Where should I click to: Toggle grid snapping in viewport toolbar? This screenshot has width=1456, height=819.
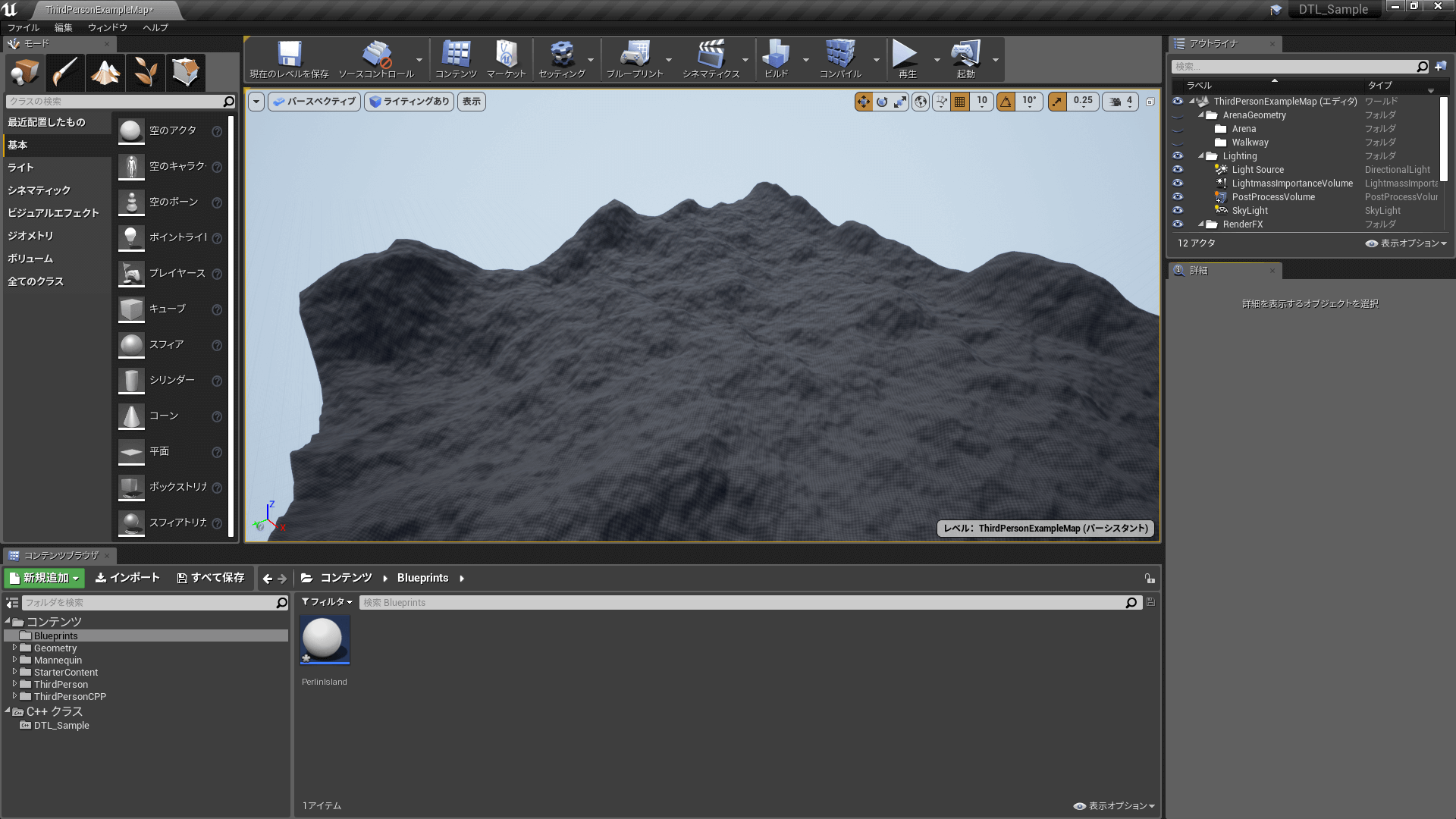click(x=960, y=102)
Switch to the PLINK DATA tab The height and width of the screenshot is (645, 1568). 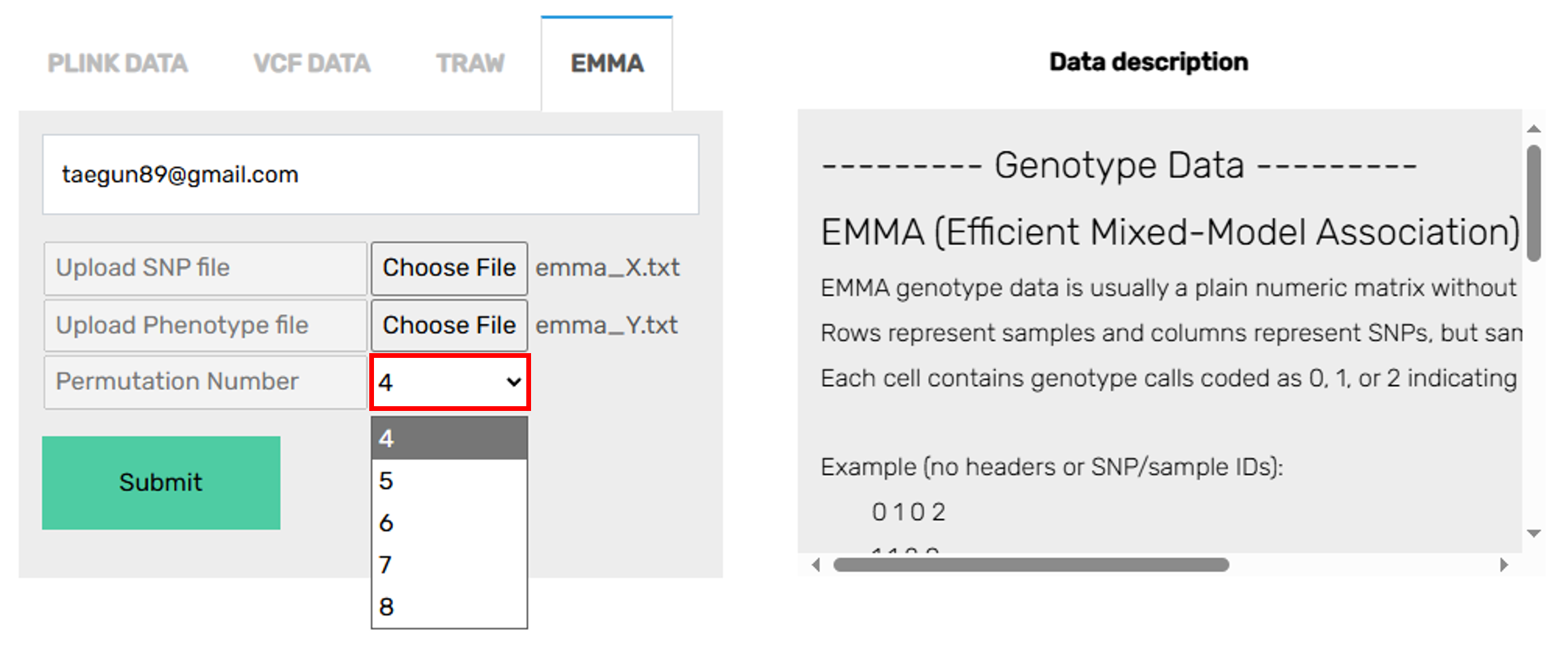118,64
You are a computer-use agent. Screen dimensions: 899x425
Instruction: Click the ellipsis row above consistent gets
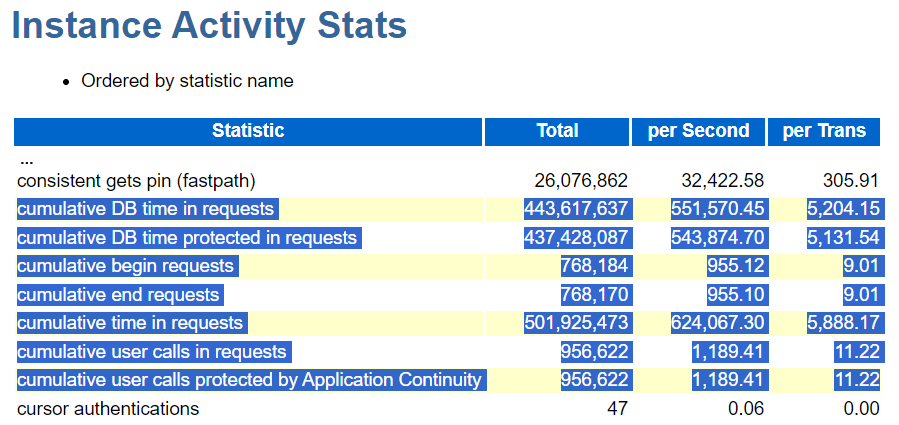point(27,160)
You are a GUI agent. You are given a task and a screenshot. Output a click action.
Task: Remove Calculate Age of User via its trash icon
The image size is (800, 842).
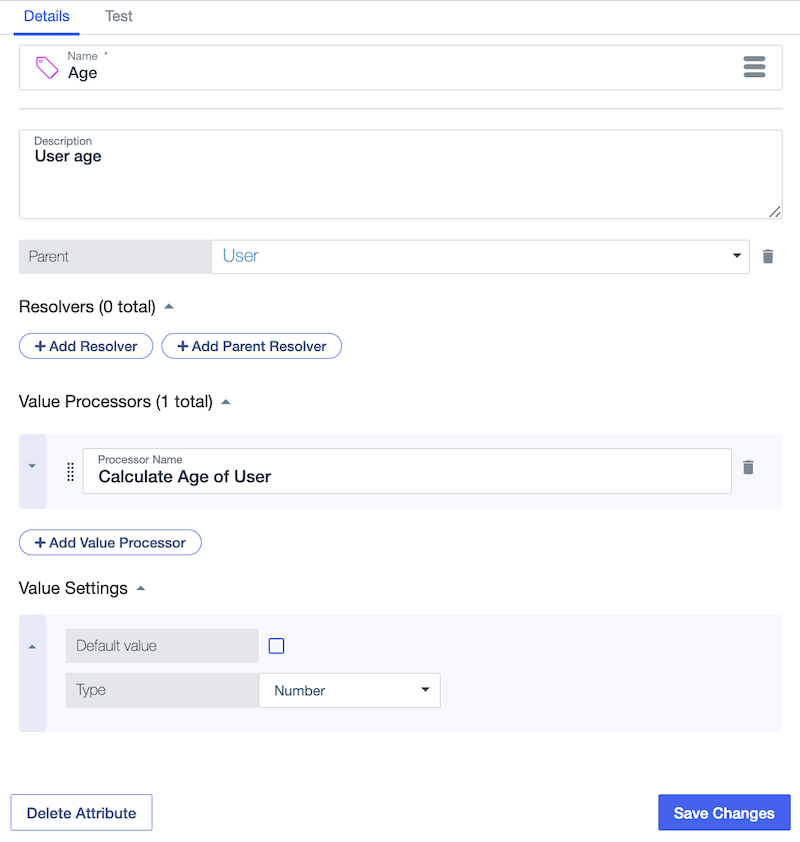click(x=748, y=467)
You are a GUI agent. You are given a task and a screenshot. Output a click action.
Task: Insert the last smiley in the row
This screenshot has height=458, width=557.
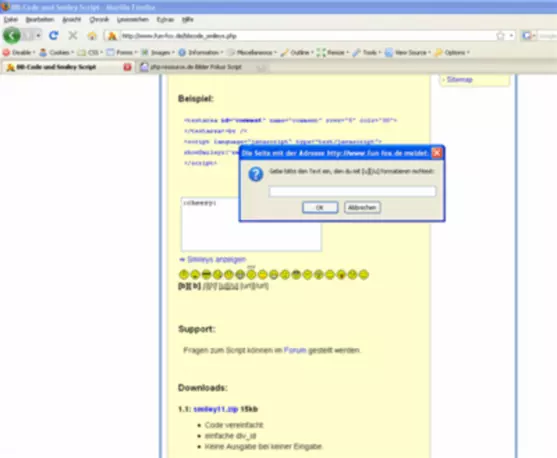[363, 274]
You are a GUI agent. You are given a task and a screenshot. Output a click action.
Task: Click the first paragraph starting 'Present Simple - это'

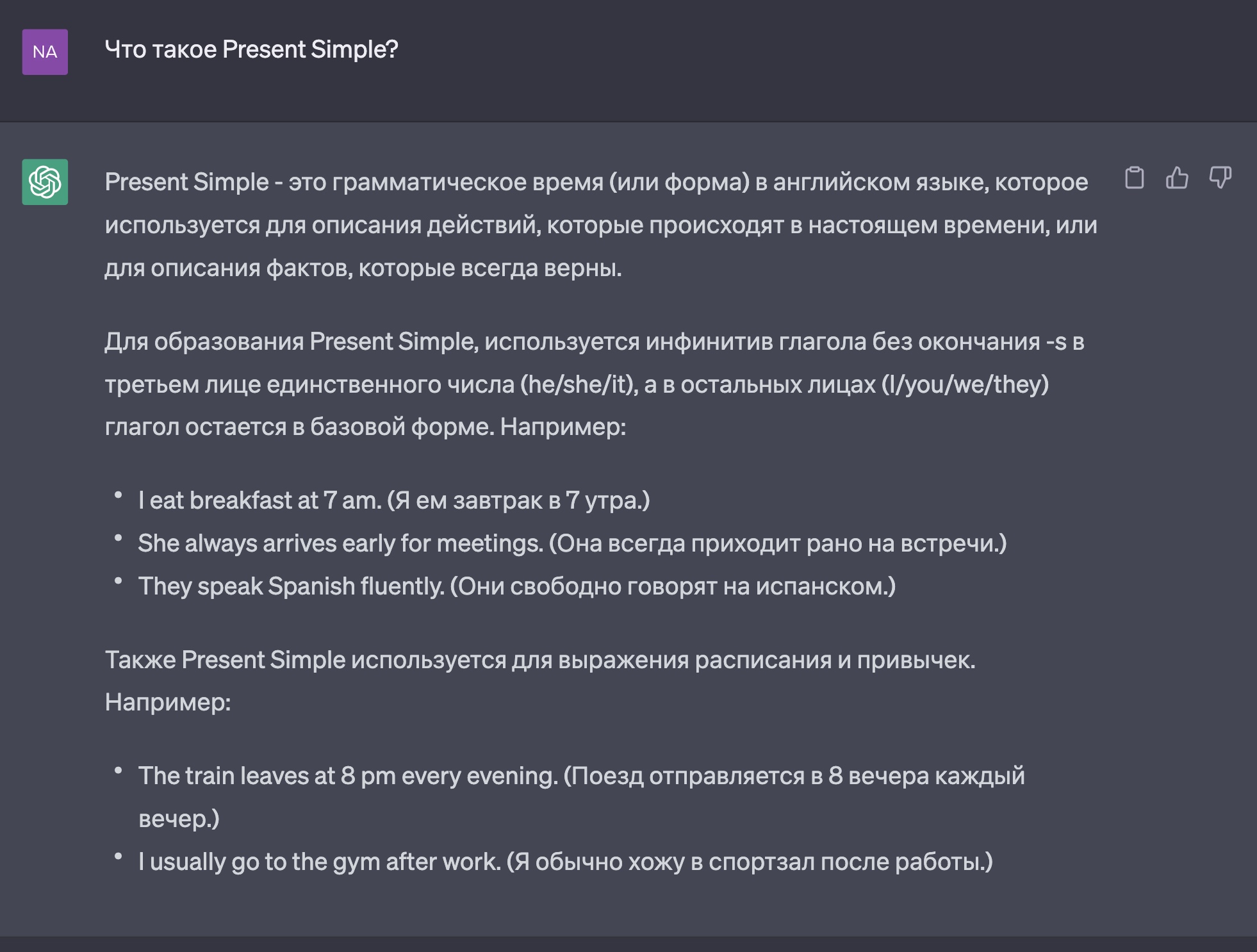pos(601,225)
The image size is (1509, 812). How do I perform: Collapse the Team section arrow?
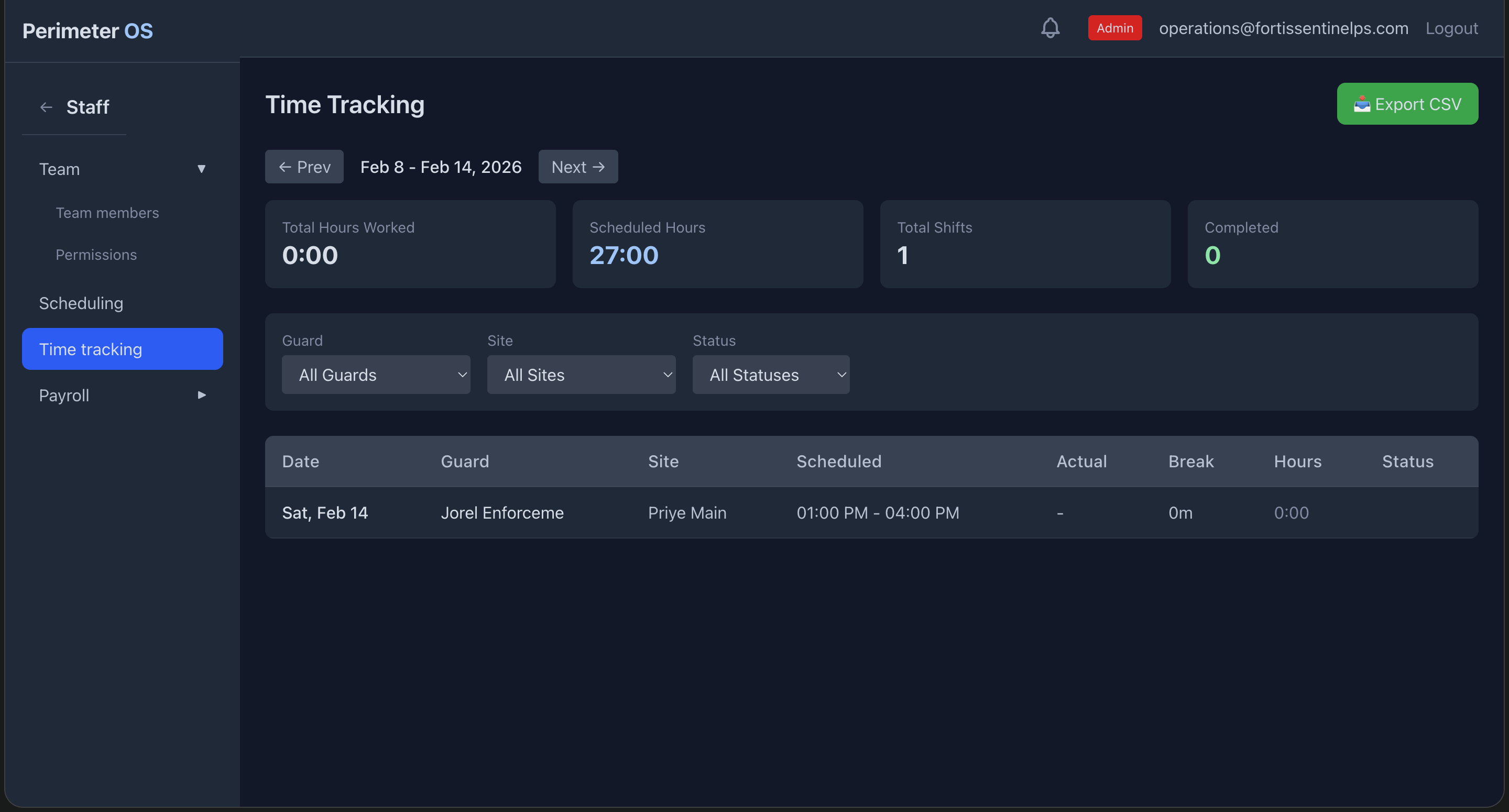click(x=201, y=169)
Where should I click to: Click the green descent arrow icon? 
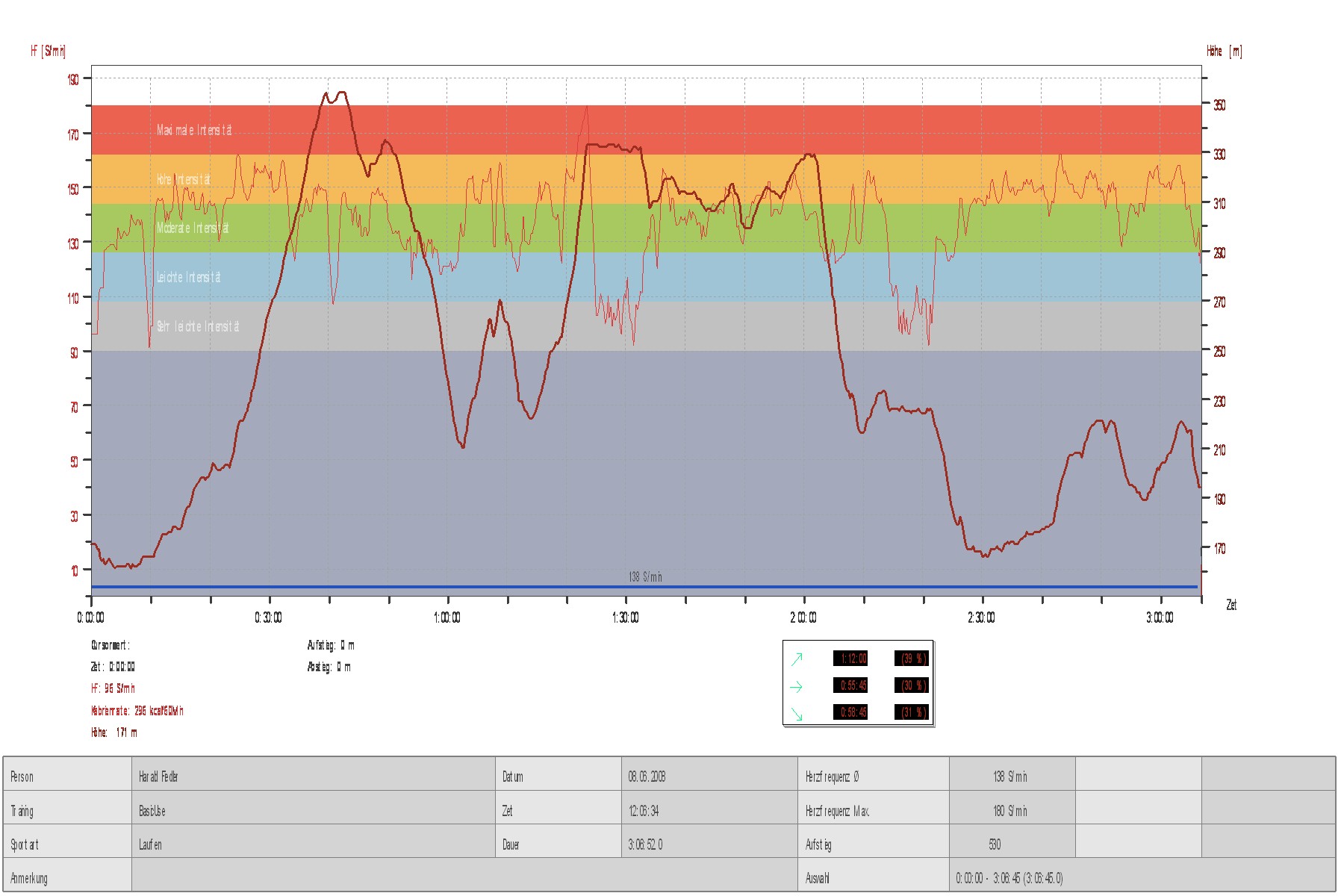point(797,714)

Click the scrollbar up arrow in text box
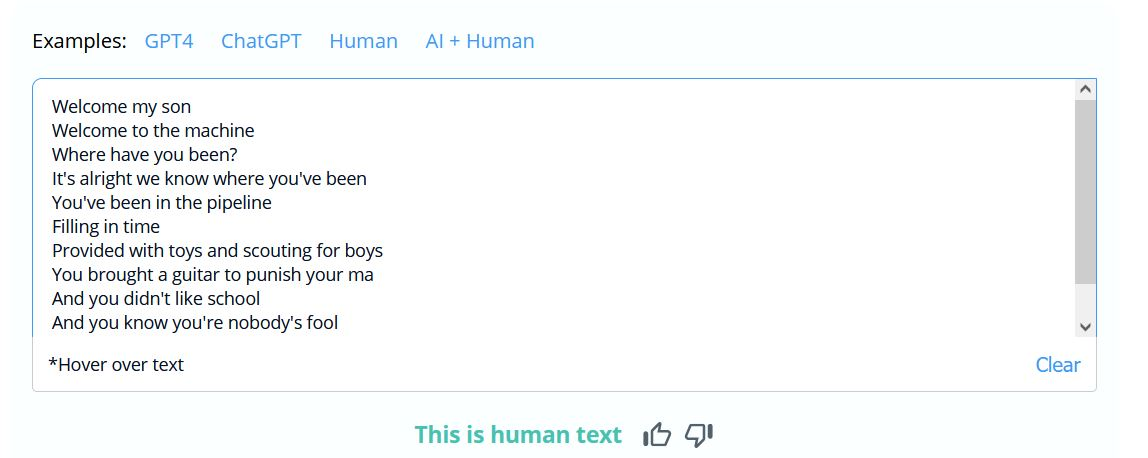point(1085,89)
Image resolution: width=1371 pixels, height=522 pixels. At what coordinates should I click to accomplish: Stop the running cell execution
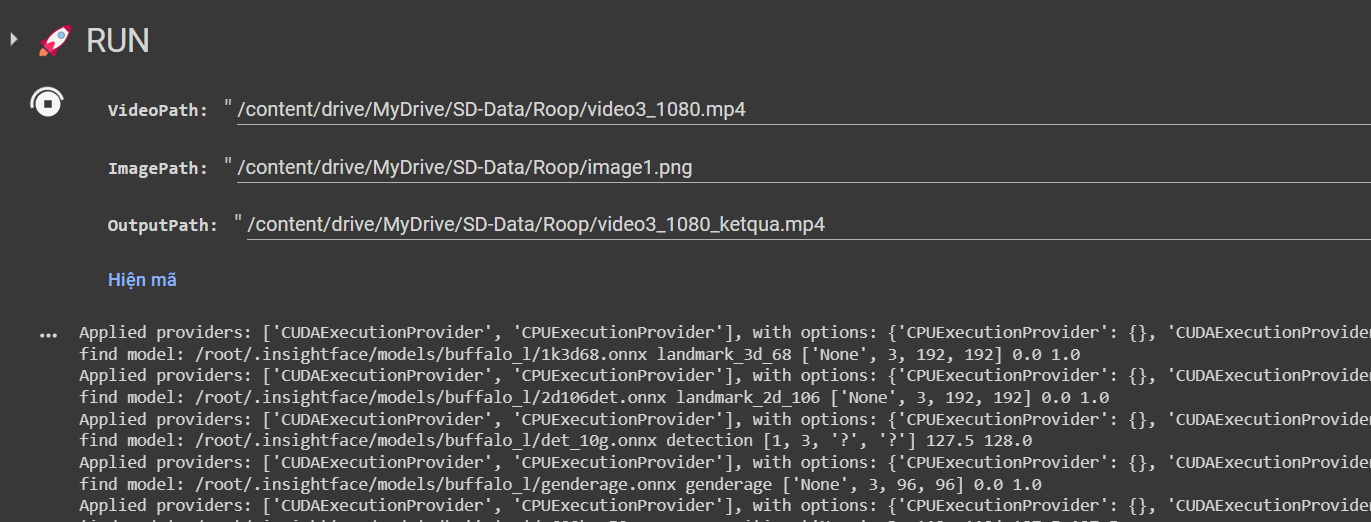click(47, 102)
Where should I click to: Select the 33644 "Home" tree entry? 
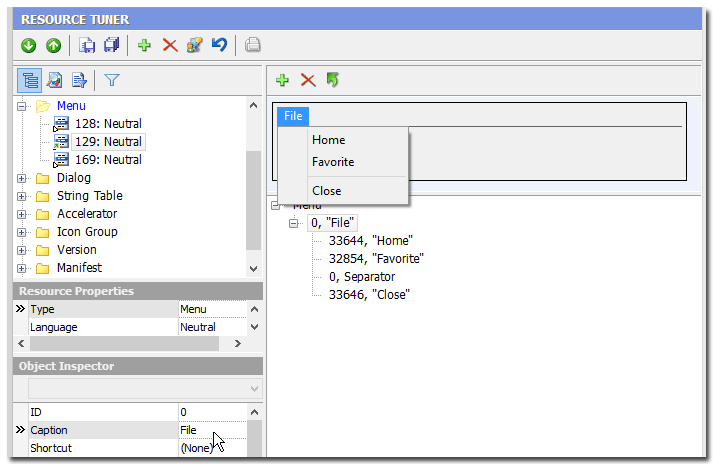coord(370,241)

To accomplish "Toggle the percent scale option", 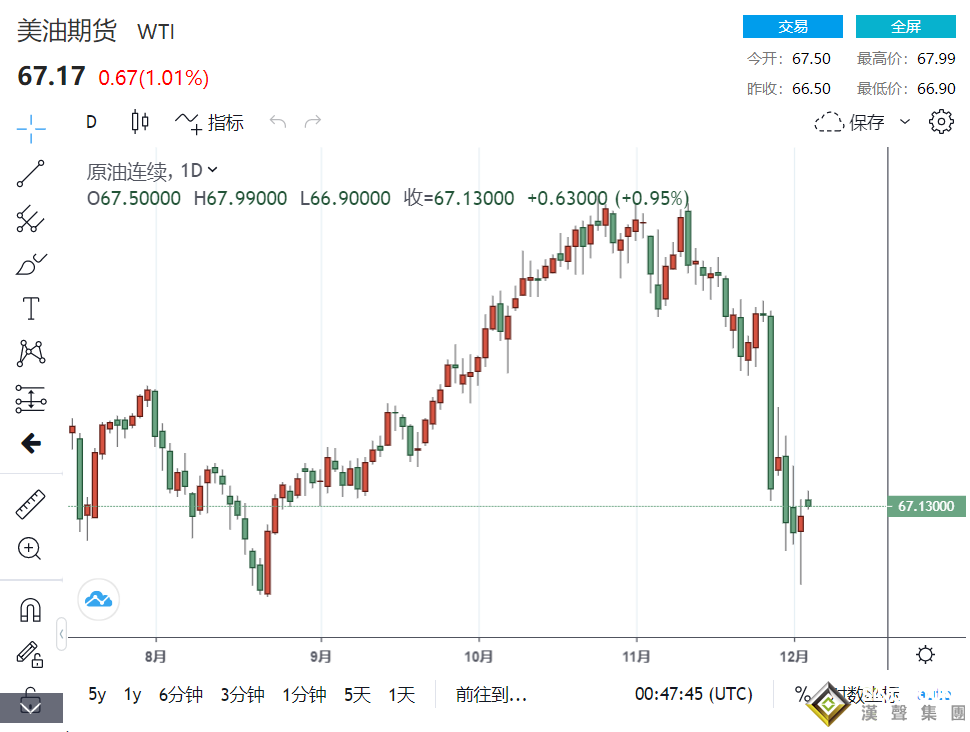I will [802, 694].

━━━━━━━━━━━━━━━━━━━━

Please gather every line of the records that contains the word "arrow", and copy each one. Case counts.

◆ Answer to this problem ◆
The image size is (1509, 812). How do I perform: Collapse the Team section arrow?
Where should I click to: Click the green descent arrow icon? 
Click the scrollbar up arrow in text box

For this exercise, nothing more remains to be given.